Back to the World
by James Shaffer
Table of Contents 1, 2, 3, 4, 5, 6, 7, 8, 9, 10, 11, 12, 13, 14, 15, 16, 17, 18, 19, 20, 21, 22, 23, 24, 25 |
part 8
I stomped up on to the porch of the house that had been my home since I was a kid. Easing open the door, I stepped into an empty hallway where my mama should have been, arms open wide. Her favorite hall mirror hung in the same spot on the wall above a small table. I stopped in front of it. The mirror reflected the face of a soldier in uniform, home from the war. The pictures I’d sent home of me and my buddies looking cool and casual in the jungle heat circled the mirror’s frame.
Junk mail and flyers announcing the latest offers crammed the top of the small table. The package I was looking for, the one I’d sent home while I was on R&R between tours, lay at the bottom of the pile. It hadn’t been opened. I stuffed it inside my backpack.
From deeper in the house, a voice from the TV pitched a tired, hard-sell act. I put down my bag. “Anyone home?” I called out. No one answered.
I walked into the living room. My daddy, Tom Piper, usually holding up the end of a bar somewhere, was in a drunk sleep on his recliner. Tonight the bar was holding him. A half-full glass of Wild Turkey tipped sideways in his lap. His fingertips still touched the glass. The empty bottle rested on the side table next to him.
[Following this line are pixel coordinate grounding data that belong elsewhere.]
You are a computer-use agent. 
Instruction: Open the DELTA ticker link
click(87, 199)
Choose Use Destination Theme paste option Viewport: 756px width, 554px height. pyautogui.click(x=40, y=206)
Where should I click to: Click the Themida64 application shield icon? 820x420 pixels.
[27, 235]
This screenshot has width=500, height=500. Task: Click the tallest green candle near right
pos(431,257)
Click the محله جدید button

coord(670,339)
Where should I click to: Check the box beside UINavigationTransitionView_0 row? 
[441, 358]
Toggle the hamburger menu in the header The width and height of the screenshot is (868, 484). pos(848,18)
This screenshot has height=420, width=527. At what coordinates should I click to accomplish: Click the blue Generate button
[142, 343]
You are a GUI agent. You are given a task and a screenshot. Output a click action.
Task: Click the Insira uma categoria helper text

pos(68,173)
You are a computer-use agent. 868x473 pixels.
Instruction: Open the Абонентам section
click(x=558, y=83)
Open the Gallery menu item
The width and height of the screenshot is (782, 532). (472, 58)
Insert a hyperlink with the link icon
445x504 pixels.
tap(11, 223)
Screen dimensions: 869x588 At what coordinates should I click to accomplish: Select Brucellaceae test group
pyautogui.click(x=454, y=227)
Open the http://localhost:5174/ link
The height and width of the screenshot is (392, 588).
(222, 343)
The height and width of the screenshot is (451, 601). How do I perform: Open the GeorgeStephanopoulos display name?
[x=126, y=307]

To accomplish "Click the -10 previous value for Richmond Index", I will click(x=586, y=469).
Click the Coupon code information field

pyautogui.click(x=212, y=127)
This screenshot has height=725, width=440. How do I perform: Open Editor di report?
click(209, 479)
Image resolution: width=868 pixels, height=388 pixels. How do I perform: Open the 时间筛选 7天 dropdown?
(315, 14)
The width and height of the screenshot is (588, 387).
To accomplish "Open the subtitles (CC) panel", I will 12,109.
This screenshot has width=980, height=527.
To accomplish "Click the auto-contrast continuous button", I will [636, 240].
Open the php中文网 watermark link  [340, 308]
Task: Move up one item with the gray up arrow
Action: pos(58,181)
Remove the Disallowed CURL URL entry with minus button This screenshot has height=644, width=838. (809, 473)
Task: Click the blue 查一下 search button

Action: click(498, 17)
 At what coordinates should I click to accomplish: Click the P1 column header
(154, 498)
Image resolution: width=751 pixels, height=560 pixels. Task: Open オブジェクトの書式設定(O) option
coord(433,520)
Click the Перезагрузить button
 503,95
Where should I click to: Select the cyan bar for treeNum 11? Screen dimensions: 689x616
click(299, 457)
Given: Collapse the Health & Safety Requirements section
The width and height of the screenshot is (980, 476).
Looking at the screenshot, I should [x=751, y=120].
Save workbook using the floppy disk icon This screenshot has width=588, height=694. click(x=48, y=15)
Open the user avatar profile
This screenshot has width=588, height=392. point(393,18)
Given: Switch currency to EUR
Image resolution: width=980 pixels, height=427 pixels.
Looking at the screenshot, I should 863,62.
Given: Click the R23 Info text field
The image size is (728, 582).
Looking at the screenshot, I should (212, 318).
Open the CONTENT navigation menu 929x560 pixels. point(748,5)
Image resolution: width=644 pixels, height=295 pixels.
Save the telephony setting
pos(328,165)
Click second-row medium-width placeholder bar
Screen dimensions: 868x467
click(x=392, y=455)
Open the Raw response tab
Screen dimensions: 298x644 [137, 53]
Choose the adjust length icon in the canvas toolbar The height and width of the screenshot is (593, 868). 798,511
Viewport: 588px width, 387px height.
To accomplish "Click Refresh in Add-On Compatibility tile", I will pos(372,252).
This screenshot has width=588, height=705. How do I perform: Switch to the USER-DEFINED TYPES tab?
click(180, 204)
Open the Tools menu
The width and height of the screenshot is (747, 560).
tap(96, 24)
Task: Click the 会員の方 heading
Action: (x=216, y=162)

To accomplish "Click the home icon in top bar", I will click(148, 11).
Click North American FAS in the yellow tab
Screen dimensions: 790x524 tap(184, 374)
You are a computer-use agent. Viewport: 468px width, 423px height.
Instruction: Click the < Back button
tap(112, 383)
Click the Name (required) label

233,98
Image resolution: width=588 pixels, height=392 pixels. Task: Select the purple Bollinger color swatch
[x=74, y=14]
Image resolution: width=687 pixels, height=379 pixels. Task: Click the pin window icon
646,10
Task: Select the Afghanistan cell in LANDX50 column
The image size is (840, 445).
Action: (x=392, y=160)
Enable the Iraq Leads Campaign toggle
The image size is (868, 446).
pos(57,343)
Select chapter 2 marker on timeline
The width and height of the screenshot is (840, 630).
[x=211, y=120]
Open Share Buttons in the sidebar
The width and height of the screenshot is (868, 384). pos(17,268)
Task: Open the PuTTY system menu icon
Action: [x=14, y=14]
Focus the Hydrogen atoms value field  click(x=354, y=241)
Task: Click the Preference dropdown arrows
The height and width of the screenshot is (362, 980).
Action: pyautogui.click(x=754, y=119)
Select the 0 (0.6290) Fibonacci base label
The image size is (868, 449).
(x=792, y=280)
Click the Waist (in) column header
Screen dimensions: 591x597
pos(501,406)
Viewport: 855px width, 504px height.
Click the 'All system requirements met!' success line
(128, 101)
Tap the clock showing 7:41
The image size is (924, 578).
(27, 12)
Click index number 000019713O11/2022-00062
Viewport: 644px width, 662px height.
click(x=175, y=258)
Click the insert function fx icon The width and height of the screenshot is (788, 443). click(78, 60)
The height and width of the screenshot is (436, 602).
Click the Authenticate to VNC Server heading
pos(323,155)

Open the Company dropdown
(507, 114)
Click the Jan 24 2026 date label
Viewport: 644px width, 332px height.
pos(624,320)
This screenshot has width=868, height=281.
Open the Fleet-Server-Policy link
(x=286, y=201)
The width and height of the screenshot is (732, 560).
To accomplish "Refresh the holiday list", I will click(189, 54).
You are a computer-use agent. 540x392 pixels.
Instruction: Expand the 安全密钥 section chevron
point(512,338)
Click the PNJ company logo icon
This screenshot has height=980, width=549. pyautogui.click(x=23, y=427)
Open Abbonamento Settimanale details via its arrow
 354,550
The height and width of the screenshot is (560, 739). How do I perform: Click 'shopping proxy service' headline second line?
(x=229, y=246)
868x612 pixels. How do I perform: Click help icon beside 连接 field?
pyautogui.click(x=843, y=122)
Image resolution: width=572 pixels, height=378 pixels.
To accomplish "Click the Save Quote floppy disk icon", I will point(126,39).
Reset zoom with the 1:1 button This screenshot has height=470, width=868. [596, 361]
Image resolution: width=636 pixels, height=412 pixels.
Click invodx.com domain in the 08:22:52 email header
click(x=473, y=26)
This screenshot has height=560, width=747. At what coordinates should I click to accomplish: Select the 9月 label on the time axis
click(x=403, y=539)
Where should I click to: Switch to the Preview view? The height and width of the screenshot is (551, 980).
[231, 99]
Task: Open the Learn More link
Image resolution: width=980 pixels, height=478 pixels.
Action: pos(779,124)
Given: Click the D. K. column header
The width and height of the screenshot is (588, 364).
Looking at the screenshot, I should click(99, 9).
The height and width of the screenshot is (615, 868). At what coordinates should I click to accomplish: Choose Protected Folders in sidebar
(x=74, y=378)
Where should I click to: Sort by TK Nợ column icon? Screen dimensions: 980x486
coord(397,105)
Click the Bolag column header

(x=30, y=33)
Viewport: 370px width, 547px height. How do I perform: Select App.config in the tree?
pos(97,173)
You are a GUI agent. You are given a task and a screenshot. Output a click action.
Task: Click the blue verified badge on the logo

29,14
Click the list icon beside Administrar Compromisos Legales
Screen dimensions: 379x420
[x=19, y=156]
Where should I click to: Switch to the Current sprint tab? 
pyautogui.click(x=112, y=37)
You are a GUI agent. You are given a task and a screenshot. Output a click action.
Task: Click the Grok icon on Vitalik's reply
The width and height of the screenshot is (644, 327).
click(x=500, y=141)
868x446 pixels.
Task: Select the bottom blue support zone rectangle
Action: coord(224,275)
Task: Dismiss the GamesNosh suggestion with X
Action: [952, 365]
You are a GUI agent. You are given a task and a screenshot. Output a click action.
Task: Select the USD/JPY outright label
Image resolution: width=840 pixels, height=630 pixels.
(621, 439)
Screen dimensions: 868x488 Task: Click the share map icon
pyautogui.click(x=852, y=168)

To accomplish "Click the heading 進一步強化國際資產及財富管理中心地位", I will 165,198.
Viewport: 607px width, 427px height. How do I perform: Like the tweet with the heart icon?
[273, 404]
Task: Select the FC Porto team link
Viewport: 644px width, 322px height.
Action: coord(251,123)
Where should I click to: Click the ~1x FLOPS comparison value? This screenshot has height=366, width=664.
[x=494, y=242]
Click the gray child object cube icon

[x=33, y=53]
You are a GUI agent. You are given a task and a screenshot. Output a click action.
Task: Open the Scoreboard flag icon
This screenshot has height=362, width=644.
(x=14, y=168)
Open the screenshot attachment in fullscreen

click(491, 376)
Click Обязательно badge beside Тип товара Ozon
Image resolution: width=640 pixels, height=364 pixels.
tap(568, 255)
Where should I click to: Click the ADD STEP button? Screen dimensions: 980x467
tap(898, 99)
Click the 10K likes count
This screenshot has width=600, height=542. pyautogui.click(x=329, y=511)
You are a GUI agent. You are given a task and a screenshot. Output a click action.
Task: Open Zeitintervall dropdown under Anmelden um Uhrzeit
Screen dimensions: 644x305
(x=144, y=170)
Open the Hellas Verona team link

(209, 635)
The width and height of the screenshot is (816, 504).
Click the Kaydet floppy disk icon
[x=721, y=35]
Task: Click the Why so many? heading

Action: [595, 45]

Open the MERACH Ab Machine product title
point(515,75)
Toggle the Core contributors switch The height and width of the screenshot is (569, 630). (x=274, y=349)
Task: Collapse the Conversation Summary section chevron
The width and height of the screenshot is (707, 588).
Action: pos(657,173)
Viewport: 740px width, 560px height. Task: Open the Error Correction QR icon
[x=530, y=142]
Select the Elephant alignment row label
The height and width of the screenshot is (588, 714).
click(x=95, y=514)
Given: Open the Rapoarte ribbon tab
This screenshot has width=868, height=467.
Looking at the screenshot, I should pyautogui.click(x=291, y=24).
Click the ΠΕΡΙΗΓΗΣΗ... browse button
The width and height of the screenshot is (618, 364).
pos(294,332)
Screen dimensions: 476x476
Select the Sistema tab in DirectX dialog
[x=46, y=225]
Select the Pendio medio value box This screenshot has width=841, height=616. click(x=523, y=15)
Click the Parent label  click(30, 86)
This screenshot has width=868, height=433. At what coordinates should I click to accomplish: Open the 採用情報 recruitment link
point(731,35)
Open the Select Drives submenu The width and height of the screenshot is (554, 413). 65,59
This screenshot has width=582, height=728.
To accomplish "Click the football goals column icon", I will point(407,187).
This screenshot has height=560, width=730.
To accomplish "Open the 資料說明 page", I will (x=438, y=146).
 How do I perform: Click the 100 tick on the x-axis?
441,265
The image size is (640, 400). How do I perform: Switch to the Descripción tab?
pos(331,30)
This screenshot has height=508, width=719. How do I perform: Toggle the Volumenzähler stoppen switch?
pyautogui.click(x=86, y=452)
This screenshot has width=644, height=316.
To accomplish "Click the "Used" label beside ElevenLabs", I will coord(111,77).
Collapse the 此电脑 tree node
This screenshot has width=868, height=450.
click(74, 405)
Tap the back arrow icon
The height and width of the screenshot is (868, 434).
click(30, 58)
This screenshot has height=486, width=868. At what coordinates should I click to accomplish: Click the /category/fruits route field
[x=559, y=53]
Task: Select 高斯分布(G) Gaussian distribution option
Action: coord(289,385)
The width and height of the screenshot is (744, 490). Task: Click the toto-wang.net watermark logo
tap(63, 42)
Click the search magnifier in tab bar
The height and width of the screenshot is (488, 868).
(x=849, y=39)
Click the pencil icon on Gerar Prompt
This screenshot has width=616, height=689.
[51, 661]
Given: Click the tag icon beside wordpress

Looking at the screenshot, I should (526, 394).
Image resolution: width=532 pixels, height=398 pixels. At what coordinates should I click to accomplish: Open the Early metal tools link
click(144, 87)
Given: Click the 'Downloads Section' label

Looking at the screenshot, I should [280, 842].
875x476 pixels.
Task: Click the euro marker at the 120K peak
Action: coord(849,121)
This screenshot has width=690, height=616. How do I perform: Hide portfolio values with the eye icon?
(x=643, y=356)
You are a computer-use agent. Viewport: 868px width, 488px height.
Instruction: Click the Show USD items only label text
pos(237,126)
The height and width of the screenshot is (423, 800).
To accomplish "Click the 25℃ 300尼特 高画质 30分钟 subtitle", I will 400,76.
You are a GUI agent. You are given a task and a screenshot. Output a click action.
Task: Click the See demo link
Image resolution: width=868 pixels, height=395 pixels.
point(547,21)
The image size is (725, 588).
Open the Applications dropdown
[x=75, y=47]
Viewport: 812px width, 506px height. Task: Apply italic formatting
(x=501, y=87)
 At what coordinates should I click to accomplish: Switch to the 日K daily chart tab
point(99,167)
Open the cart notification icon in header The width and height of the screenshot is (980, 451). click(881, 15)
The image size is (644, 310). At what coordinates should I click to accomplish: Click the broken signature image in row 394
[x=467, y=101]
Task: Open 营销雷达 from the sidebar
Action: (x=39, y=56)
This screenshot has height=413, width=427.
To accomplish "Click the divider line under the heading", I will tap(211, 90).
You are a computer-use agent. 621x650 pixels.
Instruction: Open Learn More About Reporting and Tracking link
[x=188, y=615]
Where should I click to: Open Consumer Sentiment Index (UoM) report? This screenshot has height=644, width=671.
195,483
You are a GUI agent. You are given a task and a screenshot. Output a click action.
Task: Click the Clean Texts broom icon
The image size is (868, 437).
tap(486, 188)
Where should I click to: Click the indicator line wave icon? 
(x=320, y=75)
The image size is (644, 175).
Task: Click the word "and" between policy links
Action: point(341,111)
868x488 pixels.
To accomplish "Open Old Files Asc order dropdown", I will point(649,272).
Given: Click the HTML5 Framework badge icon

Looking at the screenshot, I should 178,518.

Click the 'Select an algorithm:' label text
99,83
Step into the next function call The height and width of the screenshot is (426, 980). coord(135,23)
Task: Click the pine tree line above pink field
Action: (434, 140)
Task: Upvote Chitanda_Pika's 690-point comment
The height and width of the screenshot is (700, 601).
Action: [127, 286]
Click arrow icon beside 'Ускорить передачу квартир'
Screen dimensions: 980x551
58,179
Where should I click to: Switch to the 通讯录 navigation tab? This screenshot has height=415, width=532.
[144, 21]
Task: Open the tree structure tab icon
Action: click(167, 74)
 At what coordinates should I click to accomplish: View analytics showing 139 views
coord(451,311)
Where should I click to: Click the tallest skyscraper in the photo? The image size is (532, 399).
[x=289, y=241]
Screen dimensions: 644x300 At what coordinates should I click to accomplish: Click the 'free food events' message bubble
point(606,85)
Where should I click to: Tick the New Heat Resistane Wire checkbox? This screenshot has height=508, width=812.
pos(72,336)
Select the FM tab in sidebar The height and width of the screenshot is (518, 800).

I walked over and snapped off the TV. The sudden silence awakened him. His eyes shot open.
“Hey! I was watchin’ that!” He was surprised, disoriented.
“With your eyes closed?” I asked. It took him a moment to focus. I waited.
“You’re home.” He said it like it was no big deal. He tipped the recliner forward and spilled his drink.
“Damn! Now look what you made me do!” The drink soaked the front of his pants. He stared at the dark stain. It looked like he’d pissed himself. He knew what it looked like. He’d been there enough times.
“Right. I made you drink,” I said flatly, “I suppose I made you gamble too.” He looked up at me squarely for the first time. I knew he wanted to tell me something. He had that peevish look.
“Glad you brought that up. You’re home just in time. Ed Wills is stopping by tomorrow.”
Ed was the local loan shark. It didn’t take me long to do the simple math. “How much you into him for? Ed don’t usually make house calls.”
He gazed up at the ceiling and rubbed his chin like he was trying to make a serious calculation. He forgot for a moment that I knew him. He had no clue. To prove it, he gave up and looked at me with his practiced hang-dog expression. “Enough to make a house call, I guess,” he answered, staring hard at my face, trying to see my thoughts.